Romney ha cioè deciso di mostrare di superare Santorum a destra, e ha scelto di ritorcere contro il suo accusatore le forze di cui quegli dispone. Strategia perfetta. Se prosegue così, Romney guadagnerà punti; se prosegue addirittura meglio, sposterà su di sé consensi conservatori rilevanti. Del resto Santorum gli ha risposto per le rime, dispiegando altrettanta ottima strategia comunicativa. La notizia vera del dibattito tivù di mercoledì sembra infatti essere questa: i candidati hanno messo a punto la proprie tattiche, hanno oliato a dovere le armi, hanno scelto l’alzo di tiro corretto. E di fatto di quattro che erano al tavolo, due sono quelli che parrebbero oramai aggiudicarsi la palma dei veri duellanti. Certo, queste strane e affascinanti primarie del 2012 ci hanno già abituati a molti colpi di scena e a risurrezioni impreviste. Ma, man mano che si avvicina il “Super Tuesday”, è probabile che queste ultime si diradino. Nemmeno il “Super Tuesday” avrà, peraltro, il potere di farle scomparire del tutto, ma certamente le renderà così difficile da rasentare l’impossibile.

Ora, stando così le cose, quel che succederà nell’“intermezzo” del 28 febbraio sarà utilissimo per testare l’elettorato: si vota in due Stati della “provincia”, infatti, in cui, almeno potenzialmente, Santorum dovrebbe fare bene. Romney accusa il colpo, e corre (bene) ai ripari. Se Santorum però facesse bene in Arizona e in Michigan, ipotecherebbe – se non altro almeno propagandisticamente – una parte del risultato dello stesso “Super Tuesday” venturo. Il quale, sempre se Arizona e Michigan premiassero Santorum, presenterebbe alla fine un risultato davvero articolato, composito e complesso. E questa sarebbe una grande notizia. Perché vorrebbe dire che, qualora alla fine Romney ottenesse la nomination presidenziale Repubblicana, Santorum avrebbe accumulato tali e tanti crediti da poter chiedere in ritorno qualcosa di non banale.
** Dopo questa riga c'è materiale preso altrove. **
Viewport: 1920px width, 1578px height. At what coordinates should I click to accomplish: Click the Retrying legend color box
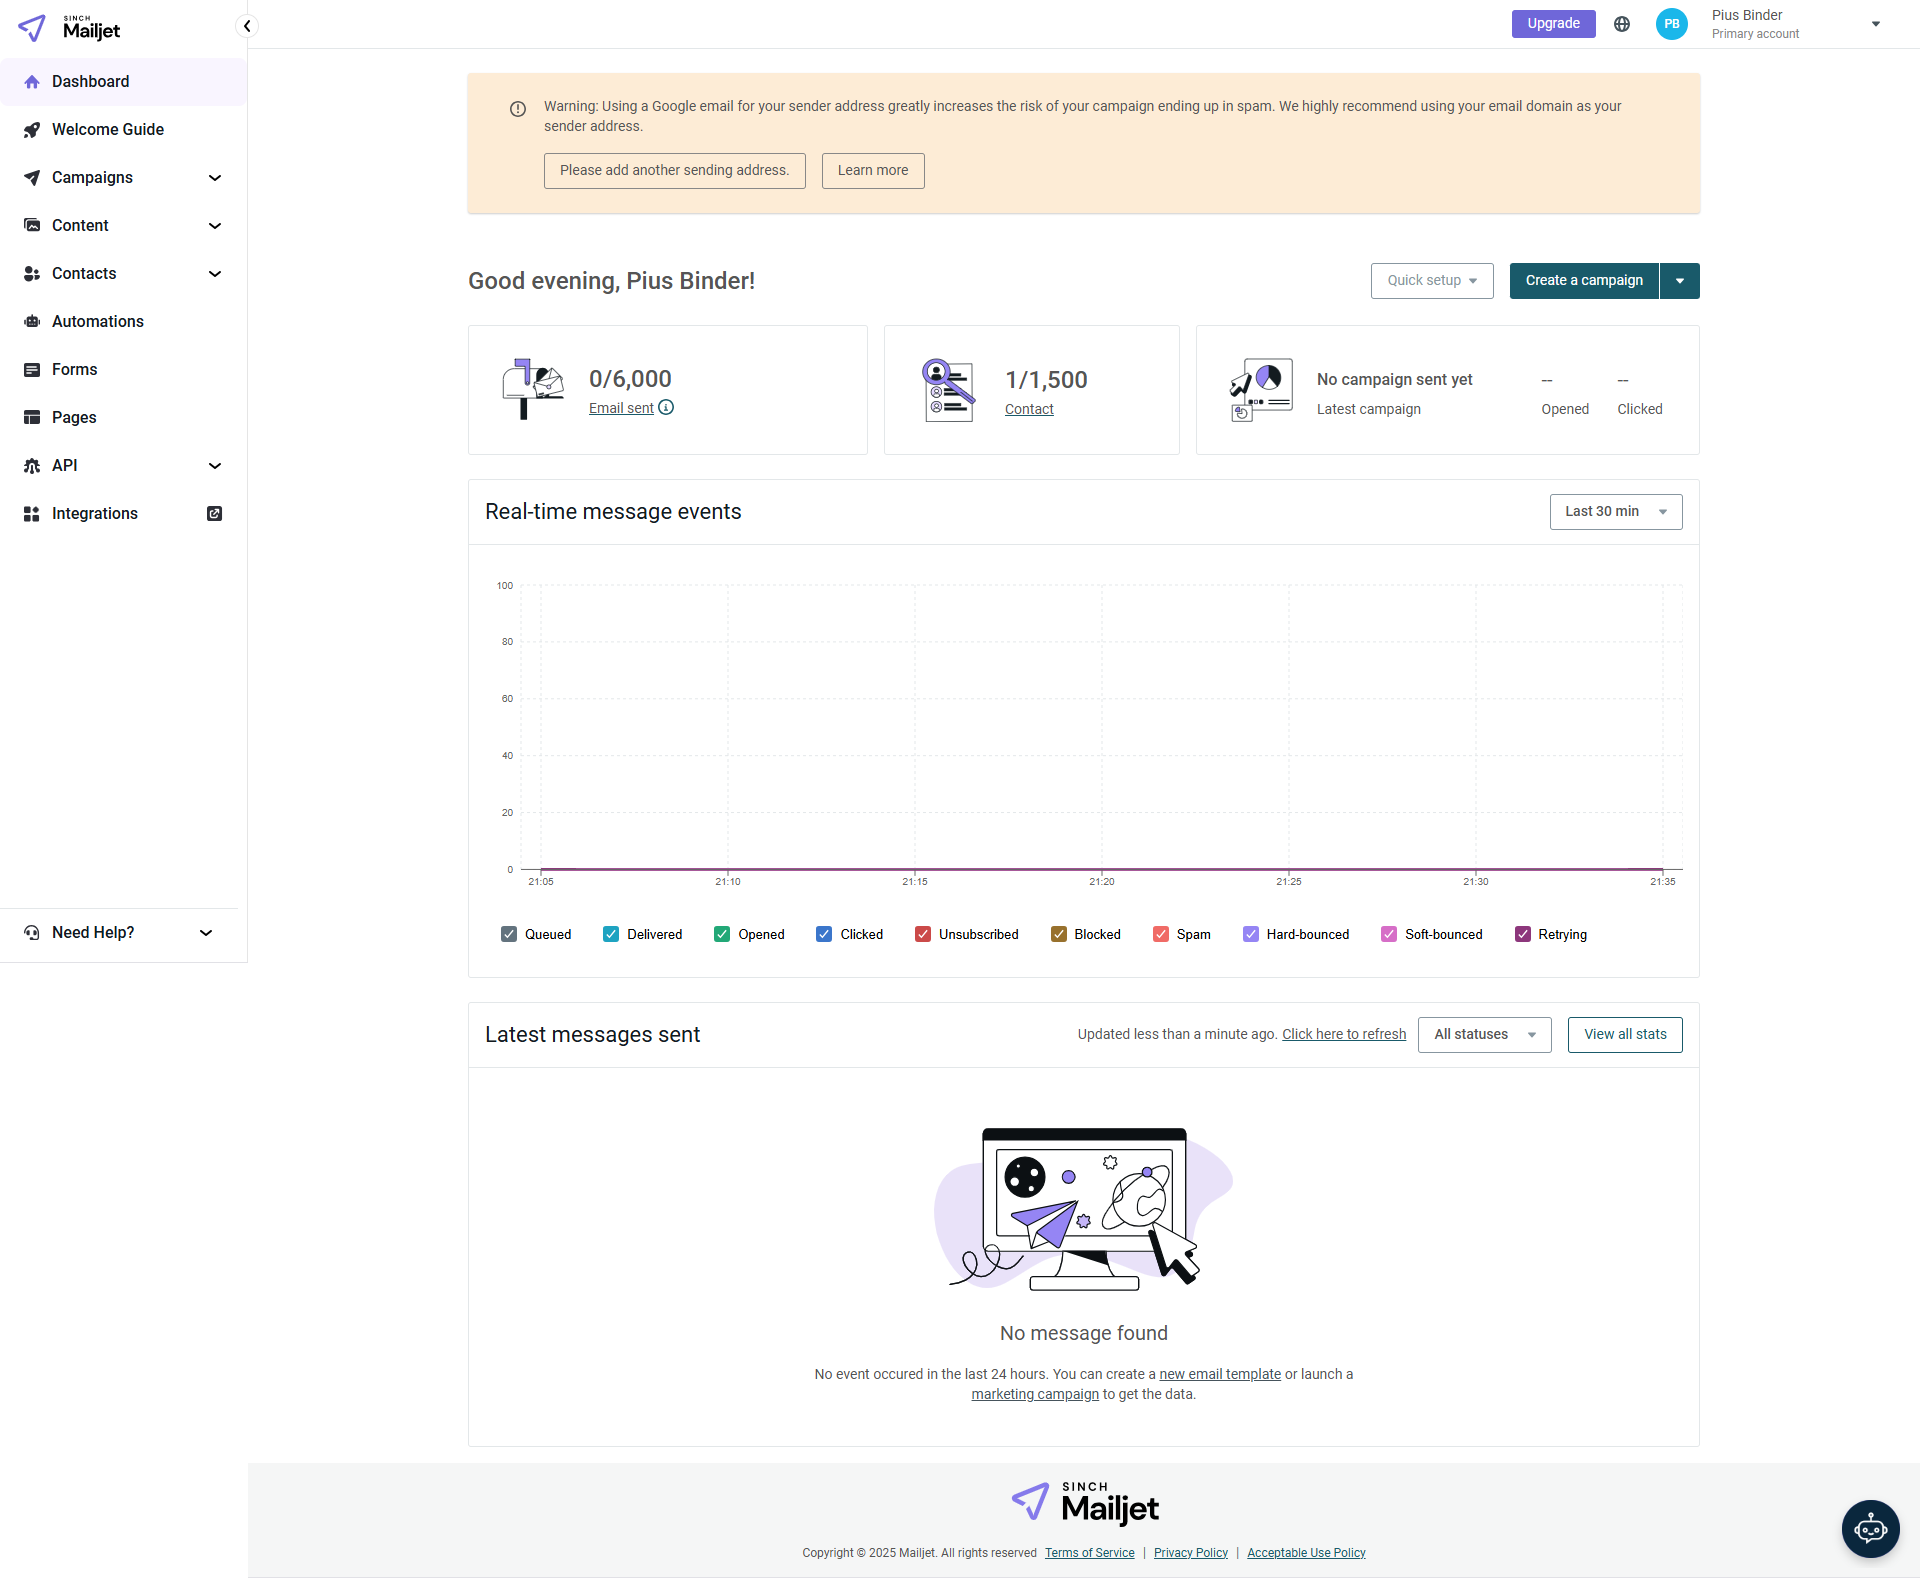click(1523, 934)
Sarebbe la più rosea delle prospettive: la concorrenza, pure spietata, mostrerebbe così tutte le proprie virtù pubbliche, e di questo beneficerebbero prima i Repubblicani, poi gli americani tutti.

Marco Respinti è presidente del Columbia Institute, direttore del Centro Studi Russell Kirk e autore di L’ora dei “Tea Party”. Diario di una rivolta americana.